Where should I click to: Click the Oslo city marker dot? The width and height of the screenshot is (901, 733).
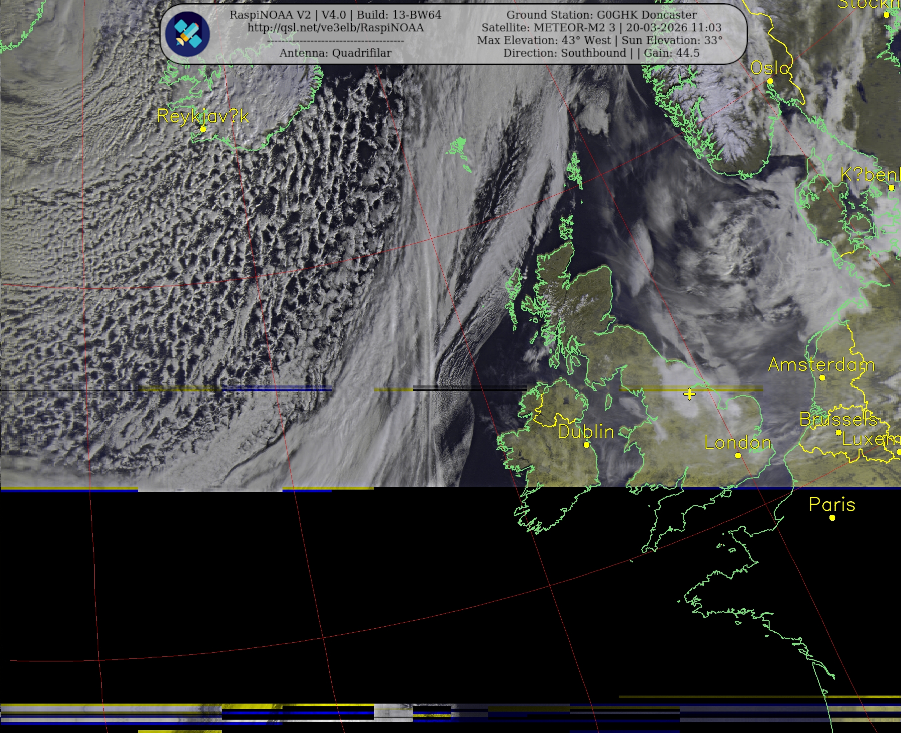pyautogui.click(x=770, y=81)
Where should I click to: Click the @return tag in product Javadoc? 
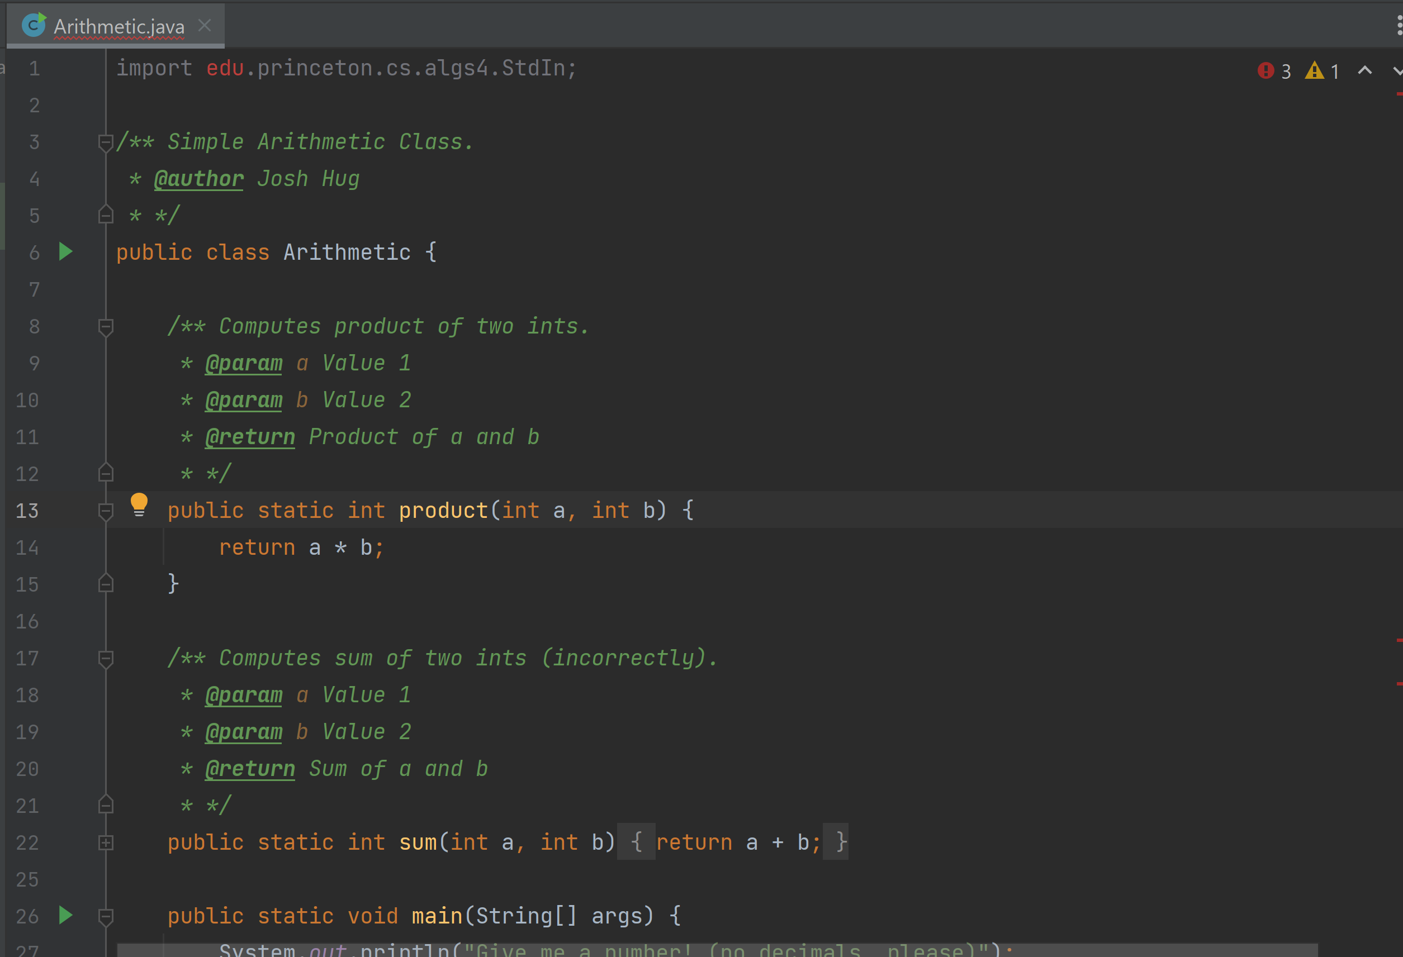250,437
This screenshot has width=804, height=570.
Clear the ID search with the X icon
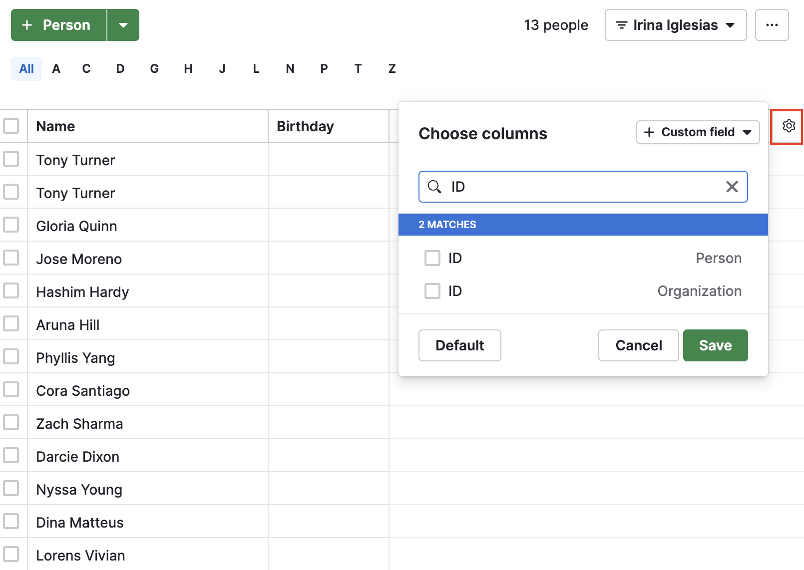(x=732, y=187)

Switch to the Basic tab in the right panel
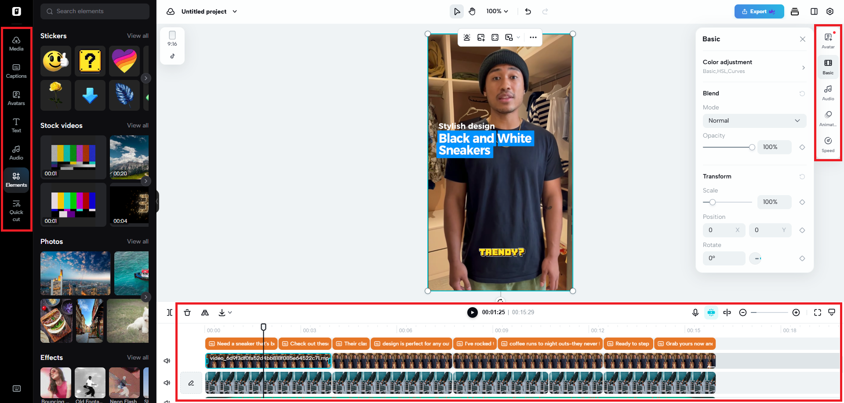tap(828, 66)
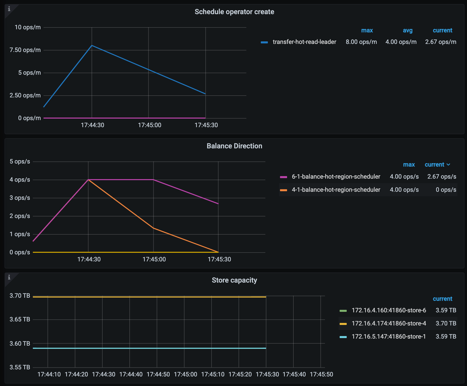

# # #

Repeat the listing word for word. Leave images out.

Where should I click to: Click the Oslo city marker dot? The width and height of the screenshot is (901, 733).
pyautogui.click(x=770, y=81)
Where should I click to: Click the @return tag in product Javadoc? 
250,437
This screenshot has width=804, height=570.
Clear the ID search with the X icon
(x=732, y=187)

Switch to the Basic tab in the right panel
tap(828, 66)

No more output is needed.